The receiver in her hand began to emit an alarmist noise. She recognised within its unrelenting blare the possibility that Greta had come to some harm which she was not prepared to divulge over the telephone. She wondered what she should do. To phone again would be futile; to raise the alarm somehow presumptuous. To do nothing would assist neither of them, for she would surely not be able to concentrate on her work with such a conversation so recently in her memory? The only remaining option appeared to be an impulsive act. She must go to Greta’s house herself and offer succour.

‘I’m going out!’ she cried, barrelling into Jean in the corridor, who wisely stood back as if from the path of a wailing ambulance.

She left the building and headed for the tube station. As if sensing her new-found command, a train came immediately. She boarded it and the crowds seemed to part like water before her, affording her a choice of seats.

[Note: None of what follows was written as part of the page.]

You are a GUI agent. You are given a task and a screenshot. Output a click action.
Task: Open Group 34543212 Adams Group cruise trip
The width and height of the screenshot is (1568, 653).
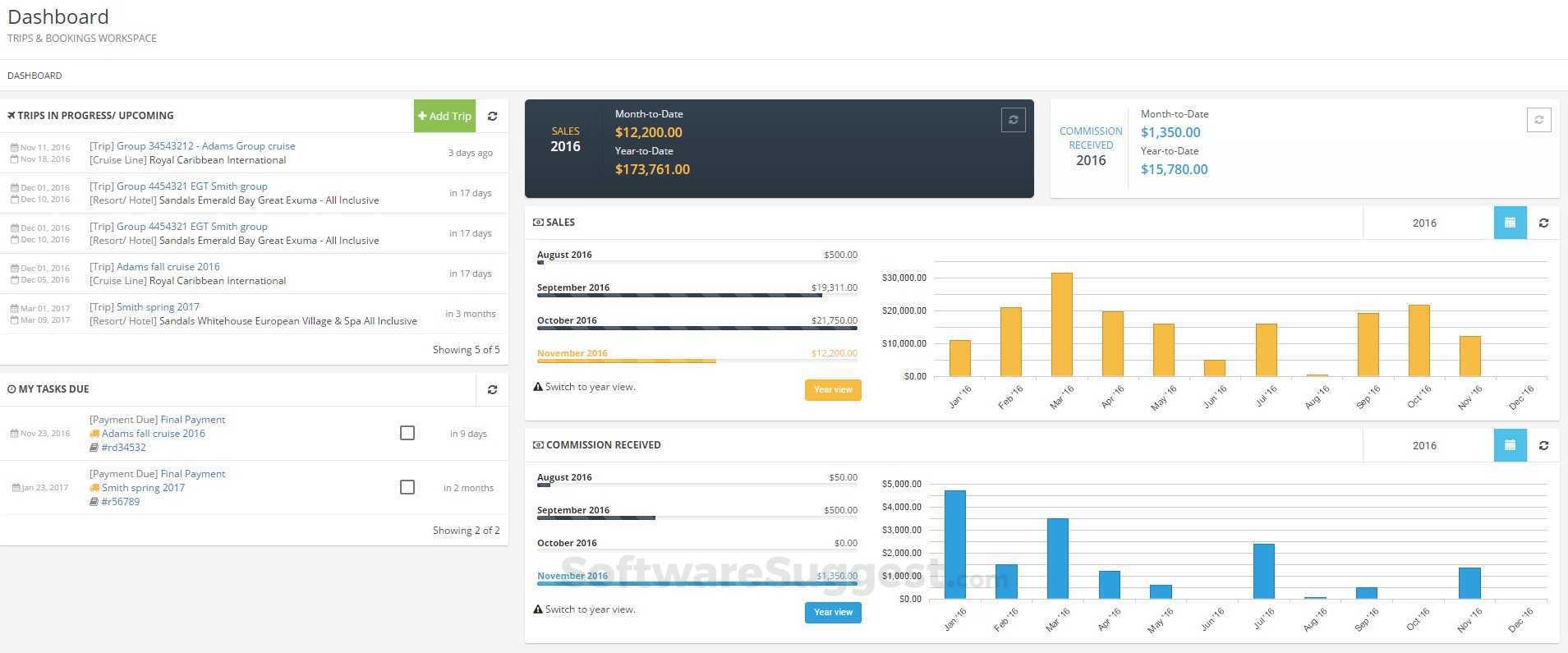click(205, 146)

As the train was set in motion, Agnes felt the very tracks reverberating with her intent. Her face reflected in the window opposite looked severe but heroic, and the other passengers maintained a respectful distance. She drew herself up, ruminating upon the defence a sense of self-importance could provide against the importunate presence of the general public.

As the train rattled downhill towards Camden, however, the mysterious nature of her crusade began to nudge against her consciousness. What manner of thing could it be that had laid Greta, normally blithe and buoyant in adversity, so low? Perhaps she had received bad news from Mrs Sankowitz, her voice leaking through the interference from Saskatchewan to relay the particulars of death or destitution. Or something closer to home, a burglary or even an attempt upon her life. Perhaps she was unwell. Agnes disembarked at Camden with less composure than she had set out. What help was she, who knew so little of the world? What comfort could she offer, what unconventional wisdom, that she did not herself require? She trudged disconsolately over the lock and turned into Greta’s road. Perhaps, worst of all, Greta was merely suffering from world-weariness and angst; and for that, Agnes knew, there was no cure.

She knocked softly at Greta’s door, half-hoping not to be heard. Within seconds, however, the door flew open and Greta was before her. Her eyes were red and her cheeks puffy, but otherwise she seemed unharmed. She stood back to allow Agnes through.

‘What do you want?’ she said when they were in the sitting-room. Before Agnes could take steps to defend herself, she added: ‘I’ve got tea, decaff, or juice.’